Rewrite the records below, swapping "screenshot" for "image" wherever it occurs and leaving everything else untouched. Omit the pictures from your version.

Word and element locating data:
┄┄┄┄┄┄┄┄┄┄┄┄┄┄┄┄┄┄┄┄
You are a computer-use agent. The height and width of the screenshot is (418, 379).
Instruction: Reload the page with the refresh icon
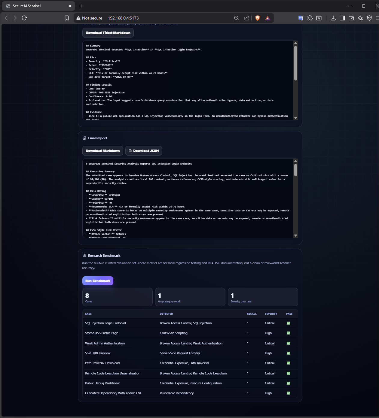coord(24,18)
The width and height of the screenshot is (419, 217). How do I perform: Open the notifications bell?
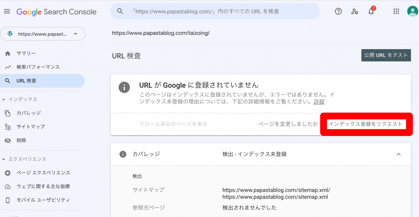click(x=371, y=11)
┄┄┄┄┄┄┄┄┄┄┄┄┄┄┄┄┄┄┄┄
◆ THE OUTPUT:
You are a computer-use agent. The height and width of the image is (418, 379).
Instruction: Reload the page with the refresh icon
coord(24,18)
The width and height of the image is (419, 217). How do I perform: Open the notifications bell?
click(x=371, y=11)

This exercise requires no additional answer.